Indian Rupee has caught some early bids against the greenback on Monday and closed the trading session at 70.757 after it failed to break below the key intraday support level 70.570. No noticeable developments have been spotted as the market keeps quiet in the absence of any significant macro economic factors to have the potential to generate some volatility. In the absence of fundamental data, we can expect the USD/INR exchange rate to be more sensitive to the technical levels.
The Indian Rupee is also caught in the US – China trade war, which lately has seen some positive progress. This new macro development should have helped the Indian Rupee to escape the current price range. However, until a definitive deal is reached between the two economies, we can expect these macro themes to put some weight on the currency exchange rate.
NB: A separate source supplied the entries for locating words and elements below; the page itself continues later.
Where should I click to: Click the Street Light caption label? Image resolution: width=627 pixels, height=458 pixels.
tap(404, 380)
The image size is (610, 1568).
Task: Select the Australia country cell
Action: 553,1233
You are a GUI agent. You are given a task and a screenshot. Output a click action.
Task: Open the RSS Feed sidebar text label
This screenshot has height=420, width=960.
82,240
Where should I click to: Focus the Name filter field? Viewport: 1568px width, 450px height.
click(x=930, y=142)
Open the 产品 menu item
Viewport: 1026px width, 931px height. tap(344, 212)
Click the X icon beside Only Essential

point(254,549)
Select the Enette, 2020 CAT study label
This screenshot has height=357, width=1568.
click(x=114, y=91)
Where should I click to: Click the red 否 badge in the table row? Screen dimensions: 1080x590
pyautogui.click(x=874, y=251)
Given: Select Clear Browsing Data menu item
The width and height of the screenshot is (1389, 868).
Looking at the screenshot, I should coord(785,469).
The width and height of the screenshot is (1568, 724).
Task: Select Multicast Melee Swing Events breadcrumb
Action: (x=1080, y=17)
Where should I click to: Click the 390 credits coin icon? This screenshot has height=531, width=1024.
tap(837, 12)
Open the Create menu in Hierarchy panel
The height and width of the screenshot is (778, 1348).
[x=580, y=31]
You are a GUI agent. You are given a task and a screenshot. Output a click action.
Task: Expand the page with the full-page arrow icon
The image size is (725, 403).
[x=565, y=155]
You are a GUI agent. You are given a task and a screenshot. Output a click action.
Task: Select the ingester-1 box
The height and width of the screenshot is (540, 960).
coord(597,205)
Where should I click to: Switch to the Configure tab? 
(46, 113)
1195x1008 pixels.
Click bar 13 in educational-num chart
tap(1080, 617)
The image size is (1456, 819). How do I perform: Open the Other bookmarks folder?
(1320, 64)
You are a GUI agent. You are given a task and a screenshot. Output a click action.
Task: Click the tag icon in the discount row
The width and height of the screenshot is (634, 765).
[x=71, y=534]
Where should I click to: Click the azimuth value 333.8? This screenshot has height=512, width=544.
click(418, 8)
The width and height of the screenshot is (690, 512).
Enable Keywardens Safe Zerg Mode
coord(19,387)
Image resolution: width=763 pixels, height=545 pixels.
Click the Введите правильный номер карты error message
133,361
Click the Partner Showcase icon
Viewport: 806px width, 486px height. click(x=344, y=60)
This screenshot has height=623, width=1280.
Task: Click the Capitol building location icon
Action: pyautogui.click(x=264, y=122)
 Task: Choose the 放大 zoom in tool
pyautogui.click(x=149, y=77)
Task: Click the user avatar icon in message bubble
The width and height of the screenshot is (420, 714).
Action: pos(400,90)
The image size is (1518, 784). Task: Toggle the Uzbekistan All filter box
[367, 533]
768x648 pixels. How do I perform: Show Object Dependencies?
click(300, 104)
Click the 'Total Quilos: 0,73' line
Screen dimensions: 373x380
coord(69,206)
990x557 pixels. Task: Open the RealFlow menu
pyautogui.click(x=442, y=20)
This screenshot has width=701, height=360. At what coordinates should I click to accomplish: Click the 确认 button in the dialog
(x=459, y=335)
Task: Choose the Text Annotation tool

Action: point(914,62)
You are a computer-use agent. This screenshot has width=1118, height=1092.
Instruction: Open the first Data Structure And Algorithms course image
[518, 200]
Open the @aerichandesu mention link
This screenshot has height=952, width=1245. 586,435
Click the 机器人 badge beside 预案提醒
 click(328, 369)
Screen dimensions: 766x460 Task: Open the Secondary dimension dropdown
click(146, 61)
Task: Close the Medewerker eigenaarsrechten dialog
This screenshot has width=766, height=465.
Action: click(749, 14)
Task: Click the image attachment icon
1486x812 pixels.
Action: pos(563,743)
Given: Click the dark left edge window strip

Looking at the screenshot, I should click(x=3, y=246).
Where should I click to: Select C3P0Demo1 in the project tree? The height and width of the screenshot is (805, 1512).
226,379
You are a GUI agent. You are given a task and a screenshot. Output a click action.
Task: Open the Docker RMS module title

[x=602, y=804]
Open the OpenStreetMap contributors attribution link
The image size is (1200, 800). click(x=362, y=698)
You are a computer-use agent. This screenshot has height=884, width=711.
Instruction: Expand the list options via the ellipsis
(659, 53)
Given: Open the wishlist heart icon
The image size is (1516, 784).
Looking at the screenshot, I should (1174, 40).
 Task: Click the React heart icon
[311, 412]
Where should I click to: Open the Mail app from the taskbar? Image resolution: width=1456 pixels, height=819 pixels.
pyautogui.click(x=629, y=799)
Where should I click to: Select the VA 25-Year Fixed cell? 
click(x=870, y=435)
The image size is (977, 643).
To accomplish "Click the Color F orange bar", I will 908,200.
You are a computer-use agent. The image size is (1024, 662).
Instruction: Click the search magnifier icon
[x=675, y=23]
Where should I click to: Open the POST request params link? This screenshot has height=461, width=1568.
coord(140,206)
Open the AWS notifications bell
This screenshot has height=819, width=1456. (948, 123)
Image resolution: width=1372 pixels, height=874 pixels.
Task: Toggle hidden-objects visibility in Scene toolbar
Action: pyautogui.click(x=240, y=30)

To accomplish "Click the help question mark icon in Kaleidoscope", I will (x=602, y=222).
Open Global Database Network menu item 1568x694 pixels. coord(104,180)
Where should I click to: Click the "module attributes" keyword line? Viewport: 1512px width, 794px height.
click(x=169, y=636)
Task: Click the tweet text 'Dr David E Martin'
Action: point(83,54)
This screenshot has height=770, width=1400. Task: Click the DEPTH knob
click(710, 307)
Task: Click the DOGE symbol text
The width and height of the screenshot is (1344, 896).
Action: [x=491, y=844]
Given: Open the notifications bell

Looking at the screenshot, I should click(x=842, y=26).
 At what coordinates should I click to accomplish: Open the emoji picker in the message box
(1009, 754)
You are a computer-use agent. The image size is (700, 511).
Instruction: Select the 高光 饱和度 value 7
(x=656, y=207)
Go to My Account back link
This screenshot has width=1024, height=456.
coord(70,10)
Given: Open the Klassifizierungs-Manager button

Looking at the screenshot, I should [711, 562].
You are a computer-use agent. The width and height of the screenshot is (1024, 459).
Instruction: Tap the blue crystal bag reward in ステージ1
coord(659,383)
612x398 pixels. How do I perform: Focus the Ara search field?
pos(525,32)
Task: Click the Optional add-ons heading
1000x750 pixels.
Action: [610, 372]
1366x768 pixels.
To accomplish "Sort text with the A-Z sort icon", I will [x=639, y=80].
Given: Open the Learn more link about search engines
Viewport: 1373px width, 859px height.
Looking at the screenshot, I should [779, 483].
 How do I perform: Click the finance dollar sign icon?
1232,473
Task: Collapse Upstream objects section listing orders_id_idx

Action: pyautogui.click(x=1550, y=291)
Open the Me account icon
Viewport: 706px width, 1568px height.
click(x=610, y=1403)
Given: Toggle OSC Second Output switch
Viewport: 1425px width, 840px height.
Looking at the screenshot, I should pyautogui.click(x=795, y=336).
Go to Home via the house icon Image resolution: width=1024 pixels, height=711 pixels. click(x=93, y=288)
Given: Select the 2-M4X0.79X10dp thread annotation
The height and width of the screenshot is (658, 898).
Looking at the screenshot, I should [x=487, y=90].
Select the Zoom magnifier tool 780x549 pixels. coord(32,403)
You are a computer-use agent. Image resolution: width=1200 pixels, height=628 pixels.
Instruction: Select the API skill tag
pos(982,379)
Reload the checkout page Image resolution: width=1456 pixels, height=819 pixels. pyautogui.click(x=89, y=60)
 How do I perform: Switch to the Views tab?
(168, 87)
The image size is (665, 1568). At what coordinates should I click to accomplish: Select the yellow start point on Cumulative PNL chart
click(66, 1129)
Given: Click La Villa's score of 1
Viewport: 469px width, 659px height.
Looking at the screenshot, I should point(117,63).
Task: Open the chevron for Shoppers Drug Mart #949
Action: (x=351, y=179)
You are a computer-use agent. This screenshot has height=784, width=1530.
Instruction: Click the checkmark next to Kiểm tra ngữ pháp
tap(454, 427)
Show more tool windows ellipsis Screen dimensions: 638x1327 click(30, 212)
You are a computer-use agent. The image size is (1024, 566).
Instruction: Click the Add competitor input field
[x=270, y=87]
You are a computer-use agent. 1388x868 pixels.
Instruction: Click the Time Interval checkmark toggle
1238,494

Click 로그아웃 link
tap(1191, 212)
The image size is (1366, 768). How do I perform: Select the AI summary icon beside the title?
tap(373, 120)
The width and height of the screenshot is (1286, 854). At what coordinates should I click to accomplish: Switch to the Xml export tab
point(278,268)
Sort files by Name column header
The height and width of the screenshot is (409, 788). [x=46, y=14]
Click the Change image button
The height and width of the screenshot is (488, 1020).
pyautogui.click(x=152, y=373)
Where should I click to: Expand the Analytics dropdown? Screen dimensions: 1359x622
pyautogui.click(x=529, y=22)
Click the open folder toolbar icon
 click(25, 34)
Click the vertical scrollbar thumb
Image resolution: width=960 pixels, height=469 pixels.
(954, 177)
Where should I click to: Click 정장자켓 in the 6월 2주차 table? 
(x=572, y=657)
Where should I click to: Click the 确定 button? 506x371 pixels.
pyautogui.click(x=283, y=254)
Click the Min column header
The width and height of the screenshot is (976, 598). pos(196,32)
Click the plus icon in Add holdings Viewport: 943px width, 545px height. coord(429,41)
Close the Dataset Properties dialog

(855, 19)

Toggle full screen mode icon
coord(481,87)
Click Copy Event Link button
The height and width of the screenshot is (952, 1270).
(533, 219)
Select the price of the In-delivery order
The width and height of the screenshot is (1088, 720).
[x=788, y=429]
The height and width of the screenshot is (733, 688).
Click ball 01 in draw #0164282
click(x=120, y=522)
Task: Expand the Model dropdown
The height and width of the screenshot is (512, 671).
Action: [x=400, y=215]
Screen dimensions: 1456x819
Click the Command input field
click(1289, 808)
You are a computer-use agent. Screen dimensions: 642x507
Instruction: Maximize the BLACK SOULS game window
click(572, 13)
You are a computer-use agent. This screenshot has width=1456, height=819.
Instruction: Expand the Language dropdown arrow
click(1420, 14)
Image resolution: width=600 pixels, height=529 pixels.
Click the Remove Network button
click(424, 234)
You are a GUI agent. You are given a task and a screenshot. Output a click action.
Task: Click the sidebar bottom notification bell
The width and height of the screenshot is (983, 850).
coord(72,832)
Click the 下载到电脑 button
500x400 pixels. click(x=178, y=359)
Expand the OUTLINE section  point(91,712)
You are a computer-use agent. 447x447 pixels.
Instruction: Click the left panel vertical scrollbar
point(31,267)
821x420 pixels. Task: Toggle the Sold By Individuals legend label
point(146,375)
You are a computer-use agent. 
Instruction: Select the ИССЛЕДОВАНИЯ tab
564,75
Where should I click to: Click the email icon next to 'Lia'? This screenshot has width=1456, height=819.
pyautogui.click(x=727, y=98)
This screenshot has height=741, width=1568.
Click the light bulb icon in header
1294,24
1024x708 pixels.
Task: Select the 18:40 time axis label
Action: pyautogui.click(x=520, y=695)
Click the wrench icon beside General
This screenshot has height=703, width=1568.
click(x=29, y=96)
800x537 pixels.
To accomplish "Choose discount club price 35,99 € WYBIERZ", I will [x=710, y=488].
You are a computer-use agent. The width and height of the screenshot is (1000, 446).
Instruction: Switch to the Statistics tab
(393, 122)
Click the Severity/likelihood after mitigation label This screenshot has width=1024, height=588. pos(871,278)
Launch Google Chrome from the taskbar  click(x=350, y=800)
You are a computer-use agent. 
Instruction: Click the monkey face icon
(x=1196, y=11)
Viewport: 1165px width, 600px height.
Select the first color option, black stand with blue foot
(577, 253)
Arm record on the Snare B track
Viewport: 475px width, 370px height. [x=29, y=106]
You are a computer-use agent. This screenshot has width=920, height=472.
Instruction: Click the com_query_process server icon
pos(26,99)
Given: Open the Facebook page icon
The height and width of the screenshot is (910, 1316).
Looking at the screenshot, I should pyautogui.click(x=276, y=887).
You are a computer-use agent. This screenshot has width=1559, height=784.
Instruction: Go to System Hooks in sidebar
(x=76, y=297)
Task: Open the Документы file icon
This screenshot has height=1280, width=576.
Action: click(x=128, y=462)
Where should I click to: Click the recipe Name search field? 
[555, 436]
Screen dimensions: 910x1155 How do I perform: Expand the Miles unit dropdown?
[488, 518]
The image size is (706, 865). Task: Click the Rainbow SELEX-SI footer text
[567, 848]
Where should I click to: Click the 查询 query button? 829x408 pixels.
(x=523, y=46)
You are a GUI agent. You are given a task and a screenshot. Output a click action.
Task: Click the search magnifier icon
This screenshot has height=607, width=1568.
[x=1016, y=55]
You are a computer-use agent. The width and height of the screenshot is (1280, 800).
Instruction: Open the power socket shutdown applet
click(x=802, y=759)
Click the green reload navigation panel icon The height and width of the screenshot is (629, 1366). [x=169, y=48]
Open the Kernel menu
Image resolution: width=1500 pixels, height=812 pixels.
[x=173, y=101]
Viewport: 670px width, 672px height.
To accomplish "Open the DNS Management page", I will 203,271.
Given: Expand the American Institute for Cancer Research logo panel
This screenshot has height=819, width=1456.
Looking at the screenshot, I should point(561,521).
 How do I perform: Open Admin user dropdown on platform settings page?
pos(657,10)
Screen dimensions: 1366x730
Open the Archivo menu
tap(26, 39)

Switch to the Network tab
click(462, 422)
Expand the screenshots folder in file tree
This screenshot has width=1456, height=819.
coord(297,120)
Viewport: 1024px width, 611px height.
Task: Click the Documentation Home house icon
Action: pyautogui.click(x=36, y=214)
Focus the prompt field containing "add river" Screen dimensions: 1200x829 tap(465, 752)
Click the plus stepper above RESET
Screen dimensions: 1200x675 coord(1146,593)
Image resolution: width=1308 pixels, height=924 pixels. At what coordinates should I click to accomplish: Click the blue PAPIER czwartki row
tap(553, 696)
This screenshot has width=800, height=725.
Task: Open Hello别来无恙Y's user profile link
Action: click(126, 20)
Indian benchmark indices NIFTY 50 was closed on Monday due to assembly election in Maharashtra. Last week NIFTY 50 settled at 11661 registering a gain of 326 points. The domestic equity market surged over 5.34% in the course of the last two weeks. The strength seen in the domestic equity market index can promote more risk taken from abroad investors, which in turn can fuel the USD/INR exchange rate to make a decisive break to the downside.
If we track the Indian Rupee year-to-date performance, we find that the exchange rate is only slightly lower against the US dollar. The Rupee has weakened only by 1.93%.
USD/INR Technical Pattern
The technical outlook for the USD/INR in the short-term remains range-bound unless it either manages to break below the key support level 70.500 or above the key resistance level 71.340. More importantly, the 200-day moving average is the line in the sand between the bulls and the bears.